Requests ▸
**a.** In the book reviews, during which years did Harry Mathews write twenty lines per day?
**b.** Copy out the book reviews word for word, from "It’s late and" up to and including "expressive and charming.".

=== Extract ===

2. Harry Mathews — 20 Lines a Day

It’s late and I need a little time to let Mathews’s charming and meaningful vignettes seep into the right side of brain—as in correct, not the opposite of left—before I pass comment (or into sleep). Over the years 1983-4, pivotal in Mathews’s life, and in literary history, the American Oulipian wrote twenty lines per day, based on an old Stendhal quote. During this time seminal OuLiPo members Georges Perec and François LeLionnais passed away, and these short entries touch upon the sadness in his life and the horror of trying to write through it all. It’s the highbrow equivalent of Blogger, more or less. Some entries are ponderous, some funny, some random, some moving. Towards the end he overeggs the second person, but who’s complaining? This brisk book is expressive and charming.

3. Alf MacLochlainn — Out of Focus

One of the earliest Dalkies. The novel’s blurb (see novel’s blurb) takes a stab at summing this up, and almost succeeds. The closest I can get is to say it’s like a cross between Inish and the Research Bureau columns in The Best of Myles, but not as good and twice as weird. The illustrations are hilarious and some lines are so absurd I chuckled, despite my utter bemusement. I read this while distracted to the point of . . . distraction. So add an extra star if you must to excuse my anxious state, and congratulate me on my graduation, which was today.

4. Dubravka Ugrešić — Lend Me Your Character

More magical egghead prose from Croatia’s best woman. ‘Steffie Cvek in the Jaws of Life’ is a patchwork novella with various instructions for perforating and crocheting the prose. Where B.S. Johnson might actually knit a novel in a scarf, Mrs. Ugrešić merely presents the idea with her customary sardonic wit. The story collection ‘Life is a Fairy Tale’ involves a woman who finds a penis in her hotdog, a zealous translator of Daniil Kharms failing to reach her publisher, a reworking of Tolstoy’s ‘The Kreutzer Sonata’ involving a cannon on a train, and a man who borrows a writer’s female character to have sex with his male character. Absurd brilliance from this restless firecracker. See also Baba Yaga Laid an Egg.

5. Jonathan Coe — Like a Fiery Elephant

As writers, we are overly conscious of our foibles and traits: where we see ourselves on the great graph of dysfunction. On the page, I have walked the perilous road of selfconscious indulgence, of postmodern pretention. I have written dozens of stories, and two novels, that collapse into self-referential revelation: pure spits of Johnson’s own plea: FUCK ALL THIS LYING! I have stepped onto the stage like a shy schoolboy and told my embarrassed audience: “I have nothing to say except how much I hate myself.”

=== Given entries ===

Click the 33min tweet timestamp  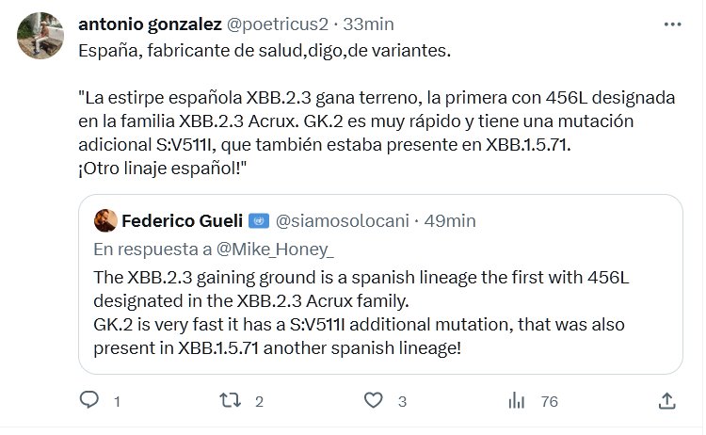pos(368,23)
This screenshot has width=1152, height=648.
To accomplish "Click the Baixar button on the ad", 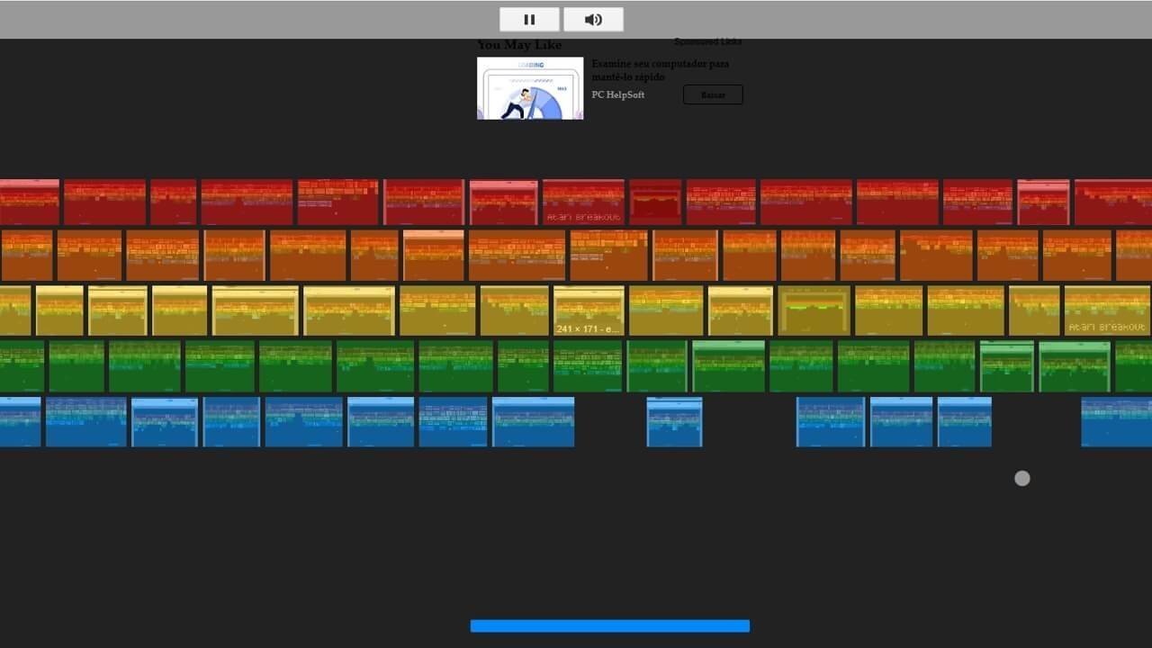I will tap(712, 95).
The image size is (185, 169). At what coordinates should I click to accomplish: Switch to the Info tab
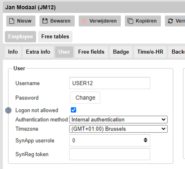tap(13, 52)
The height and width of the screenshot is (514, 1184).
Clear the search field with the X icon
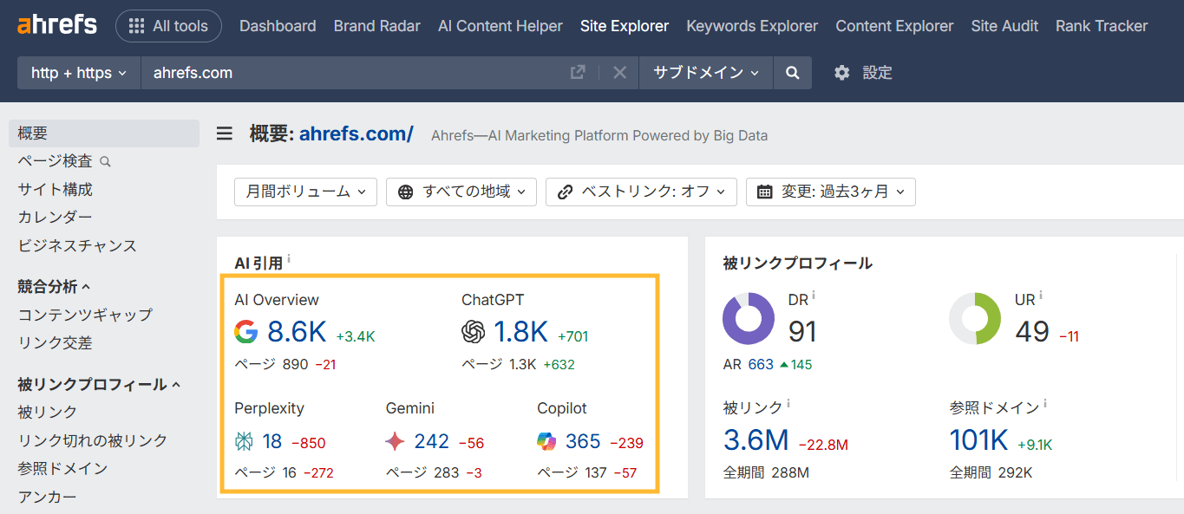[618, 72]
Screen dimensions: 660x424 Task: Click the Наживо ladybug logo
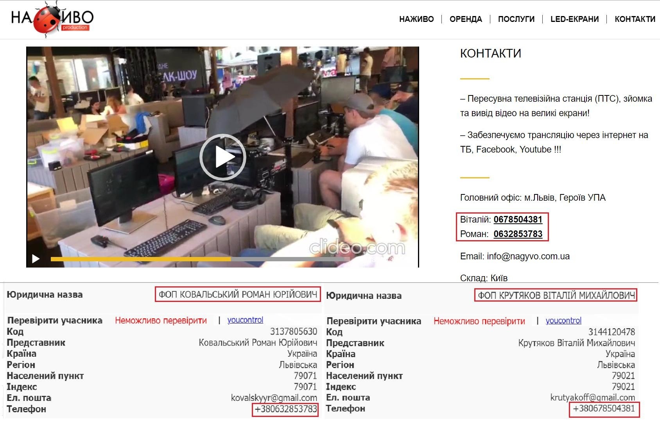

===

Expected results ▸
**a.** 1983-4

**b.**
It’s late and I need a little time to let Mathews’s charming and meaningful vignettes seep into the right side of brain—as in correct, not the opposite of left—before I pass comment (or into sleep). Over the years 1983-4, pivotal in Mathews’s life, and in literary history, the American Oulipian wrote twenty lines per day, based on an old Stendhal quote. During this time seminal OuLiPo members Georges Perec and François LeLionnais passed away, and these short entries touch upon the sadness in his life and the horror of trying to write through it all. It’s the highbrow equivalent of Blogger, more or less. Some entries are ponderous, some funny, some random, some moving. Towards the end he overeggs the second person, but who’s complaining? This brisk book is expressive and charming.